Game Jackal is a PC application developed by Antiguan-based company SlySoft that allows users to play PC game titles without the need for the game's media to be in the CD-ROM or DVD-ROM drive. The program functions similar to a virtual drive; however, instead of making use of large disc images, Game Jackal uses a proprietary format which takes up considerably less storage space by working to only capture data the game requires to run.

Game Jackal is advertised to work with around 90% of games on the market, including games such as Sid Meier's Railroads!, Neverwinter Nights 2 and Need For Speed Carbon. While the authors admit not every title is bound to work with Game Jackal, support is gradually improving and regular updates which combat various bugs and blacklisting, as well as expanded functionality in the building of its profiles.

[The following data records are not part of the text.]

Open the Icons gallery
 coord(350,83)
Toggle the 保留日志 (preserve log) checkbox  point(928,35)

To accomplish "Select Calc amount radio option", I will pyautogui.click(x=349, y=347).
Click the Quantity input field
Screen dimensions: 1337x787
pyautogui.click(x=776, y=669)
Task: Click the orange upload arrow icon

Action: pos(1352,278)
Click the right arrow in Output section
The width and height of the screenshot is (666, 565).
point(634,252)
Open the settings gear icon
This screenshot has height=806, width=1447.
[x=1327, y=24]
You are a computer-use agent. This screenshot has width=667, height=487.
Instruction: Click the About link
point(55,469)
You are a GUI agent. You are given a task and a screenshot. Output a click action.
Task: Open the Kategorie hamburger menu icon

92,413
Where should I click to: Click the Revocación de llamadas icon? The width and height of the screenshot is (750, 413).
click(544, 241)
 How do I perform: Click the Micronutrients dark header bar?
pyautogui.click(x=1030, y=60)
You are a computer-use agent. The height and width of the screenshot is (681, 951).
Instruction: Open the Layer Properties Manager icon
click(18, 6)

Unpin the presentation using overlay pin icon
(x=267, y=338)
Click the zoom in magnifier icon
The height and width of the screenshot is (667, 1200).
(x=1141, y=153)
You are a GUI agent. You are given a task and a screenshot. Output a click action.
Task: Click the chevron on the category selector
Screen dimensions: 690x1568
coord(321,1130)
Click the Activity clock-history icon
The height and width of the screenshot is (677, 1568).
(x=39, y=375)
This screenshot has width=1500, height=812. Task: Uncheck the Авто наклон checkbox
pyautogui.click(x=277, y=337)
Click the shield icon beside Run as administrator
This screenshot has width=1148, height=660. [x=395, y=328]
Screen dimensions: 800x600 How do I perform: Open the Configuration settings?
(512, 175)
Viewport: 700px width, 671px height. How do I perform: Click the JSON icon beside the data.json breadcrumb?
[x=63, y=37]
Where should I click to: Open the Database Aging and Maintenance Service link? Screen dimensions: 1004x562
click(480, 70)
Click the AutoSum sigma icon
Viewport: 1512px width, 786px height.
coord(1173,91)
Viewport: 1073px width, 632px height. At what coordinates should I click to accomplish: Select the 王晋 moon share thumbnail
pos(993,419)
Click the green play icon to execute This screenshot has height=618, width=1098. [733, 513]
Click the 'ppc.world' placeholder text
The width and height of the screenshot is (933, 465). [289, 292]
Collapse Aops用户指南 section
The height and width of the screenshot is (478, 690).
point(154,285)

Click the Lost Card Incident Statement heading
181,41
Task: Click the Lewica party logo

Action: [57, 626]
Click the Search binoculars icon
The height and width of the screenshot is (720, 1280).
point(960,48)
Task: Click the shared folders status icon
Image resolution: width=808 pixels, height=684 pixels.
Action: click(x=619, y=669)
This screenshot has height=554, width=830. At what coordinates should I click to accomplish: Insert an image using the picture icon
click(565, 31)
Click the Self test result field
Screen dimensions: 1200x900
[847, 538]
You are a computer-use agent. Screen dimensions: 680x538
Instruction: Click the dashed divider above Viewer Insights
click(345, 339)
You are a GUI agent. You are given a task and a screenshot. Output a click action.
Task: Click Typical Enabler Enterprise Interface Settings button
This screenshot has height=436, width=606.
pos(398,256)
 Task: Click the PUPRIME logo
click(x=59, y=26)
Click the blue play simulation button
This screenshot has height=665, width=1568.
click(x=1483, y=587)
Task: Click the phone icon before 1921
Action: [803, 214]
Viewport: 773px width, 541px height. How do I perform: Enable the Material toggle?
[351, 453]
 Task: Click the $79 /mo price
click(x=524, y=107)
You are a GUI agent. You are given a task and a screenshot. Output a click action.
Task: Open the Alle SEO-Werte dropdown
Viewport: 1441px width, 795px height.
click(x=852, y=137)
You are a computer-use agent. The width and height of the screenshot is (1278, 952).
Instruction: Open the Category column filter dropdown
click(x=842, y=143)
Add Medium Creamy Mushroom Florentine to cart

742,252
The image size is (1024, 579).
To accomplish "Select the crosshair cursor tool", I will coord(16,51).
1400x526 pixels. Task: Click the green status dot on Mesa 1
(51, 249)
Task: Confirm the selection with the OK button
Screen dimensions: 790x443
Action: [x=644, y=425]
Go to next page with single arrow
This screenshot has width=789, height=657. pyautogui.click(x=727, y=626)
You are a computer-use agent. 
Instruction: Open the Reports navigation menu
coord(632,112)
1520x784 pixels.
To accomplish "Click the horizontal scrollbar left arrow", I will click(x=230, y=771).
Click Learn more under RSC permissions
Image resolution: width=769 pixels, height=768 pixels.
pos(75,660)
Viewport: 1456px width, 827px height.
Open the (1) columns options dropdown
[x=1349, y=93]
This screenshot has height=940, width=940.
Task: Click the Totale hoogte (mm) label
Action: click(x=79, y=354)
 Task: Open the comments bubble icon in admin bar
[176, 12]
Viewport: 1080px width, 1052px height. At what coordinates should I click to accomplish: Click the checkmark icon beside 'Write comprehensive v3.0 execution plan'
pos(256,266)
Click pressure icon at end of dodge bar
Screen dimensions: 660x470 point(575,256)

Game Jackal works by establishing a game profile which is used to store all of the game's relevant data. To begin, an original copy of the game is needed to allow Game Jackal to successfully 'capture' the game for use later. If a first attempt at capturing a profile does not succeed, it may be performed again: anything else Game Jackal picks up will simply be added to the profile.

Legality
The legality of the usage of Game Jackal is still constantly being discussed. Its authors claim that the program is completely within legal boundaries because:
The profiles are designed to be created from original copies of game CDs.
The profiles can not be publicly distributed.
The program does not modify any of the game's contents or data.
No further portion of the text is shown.